[EXERCÍCIO CURTO A] Diga se cada afirmação abaixo está de acordo com o trecho sobre provas emprestadas e provas ilícitas, respondendo sim ou não e citando literalmente as palavras do trecho que decidem a resposta. (i) O CADE condenou a empresa por formação de cartel. (ii) O Poder Judiciário considerou lícitas as interceptações telefônicas. (iii) A questão foi aplicada pela FGV em 2024.
[EXERCÍCIO CURTO B] Dê continuidade ao trecho sobre provas emprestadas e provas ilícitas, começando logo depois da alternativa C.

PROVAS EMPRESTADAS E PROVAS ILÍCITAS - JÁ CAIU EM PROVA

(FGV - 2024 - PC-SC - Psicólogo Policial Civil) Em processo administrativo, o CADE (Conselho Administrativo de Defesa Econômica) condenou determinada empresa por formação de cartel, se valendo de interceptações telefônicas emprestadas do processo penal, as quais foram consideradas ilícitas e declaradas nulas pelo Poder Judiciário. 

Diante do exposto, é correto afirmar que 

A) a condenação do CADE é válida, pois são admissíveis, em qualquer âmbito ou instância decisória, as provas declaradas ilícitas pelo Poder Judiciário. 

B) a condenação do CADE não é válida, pois são inadmissíveis, em processos administrativos desta natureza, as provas emprestadas do processo penal, ainda que consideradas lícitas. 

C) a condenação do CADE é válida, pois são admissíveis, em processos administrativos desta natureza, as provas declaradas ilícitas pelo Poder Judiciário.

[MATERIAL FORNECIDO]

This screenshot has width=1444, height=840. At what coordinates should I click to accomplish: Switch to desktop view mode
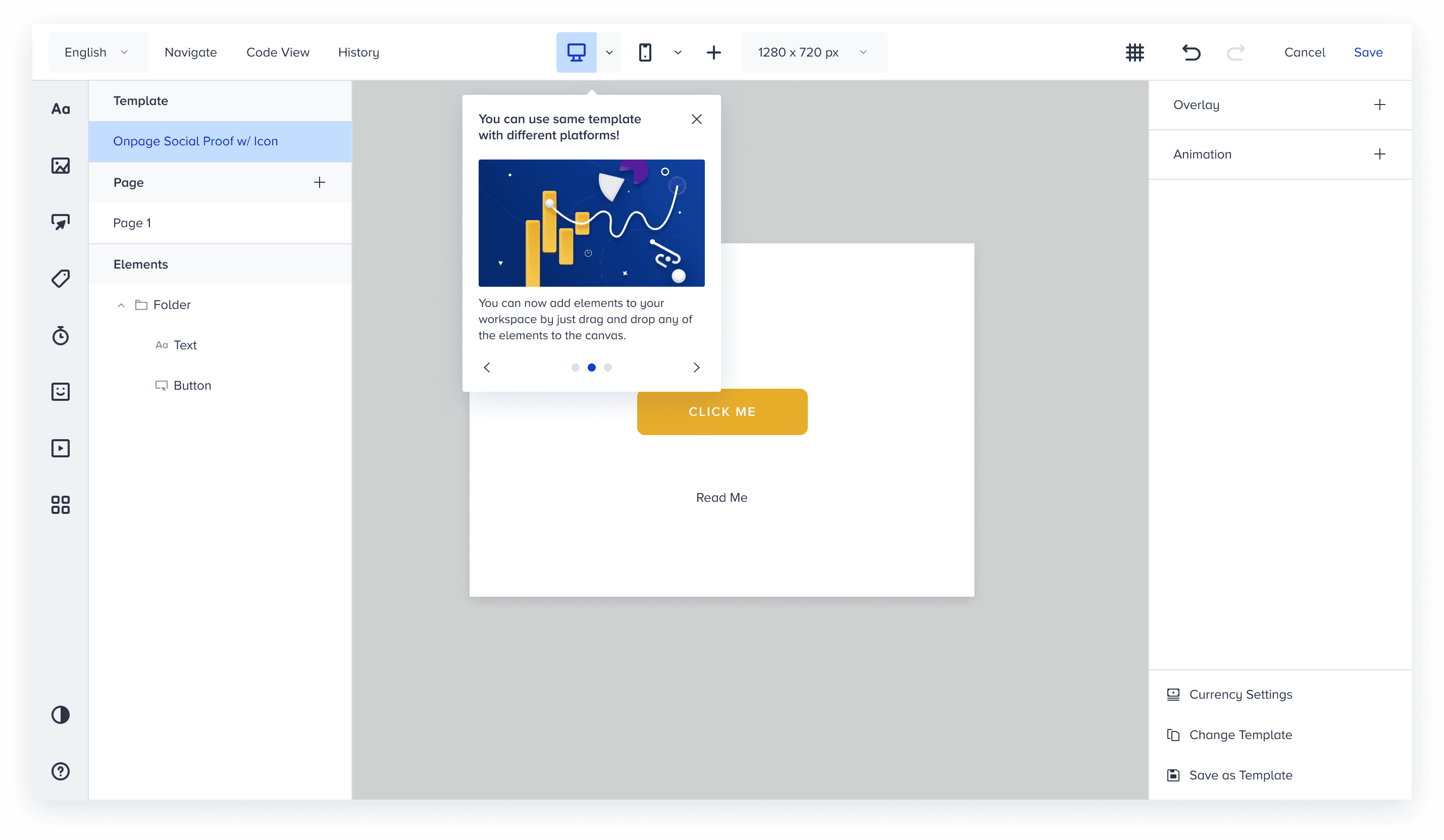point(576,52)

[RESULTADO DA TAREFA A]
(i) Sim: "condenou determinada empresa por formação de cartel".
(ii) Não: "as quais foram consideradas ilícitas e declaradas nulas pelo Poder Judiciário".
(iii) Sim: "(FGV - 2024 - PC-SC - Psicólogo Policial Civil)".

[RESULTADO DA TAREFA B]
D) a condenação do CADE não é válida, pois são inadmissíveis, em qualquer âmbito ou instância decisória, as provas declaradas ilícitas pelo Poder Judiciário. 

E) a condenação do CADE é válida, em razão da impossibilidade de contaminação da prova que fundamentou a decisão administrativa, considerando haver separação entre os processos penal e administrativo. 


Gabarito: assertiva D. De fato, em que pese ser possível aproveitar as provas de um processo em outro (provas emprestadas), as provas declaradas ilícitas pelo Poder Judiciário não podem ser utilizadas, valoradas ou aproveitadas em processos administrativos de qualquer espécie. 

Na verdade, a questão em epígrafe reproduziu o seguinte caso concreto: o Conselho Administrativo de Defesa Econômica (CADE), em processo administrativo, condenou uma empresa pela prática de cartel - condenação esta baseada em provas obtidas a partir de interceptação telefônica decretada em investigação criminal. 

Acontece que a referida interceptação foi declarada ilegal, porque autorizada unicamente com base em denúncia anônima. Logo, o processo administrativo também deve ser declarado nulo porque fundamentado em prova ilícita. (STF. Plenário. ARE 1316369/DF, Rel. Min. Edson Fachin, redator do acórdão Min. Gilmar Mendes, julgado em 9/12/2022. Repercussão Geral – Tema 1238. Info 1079).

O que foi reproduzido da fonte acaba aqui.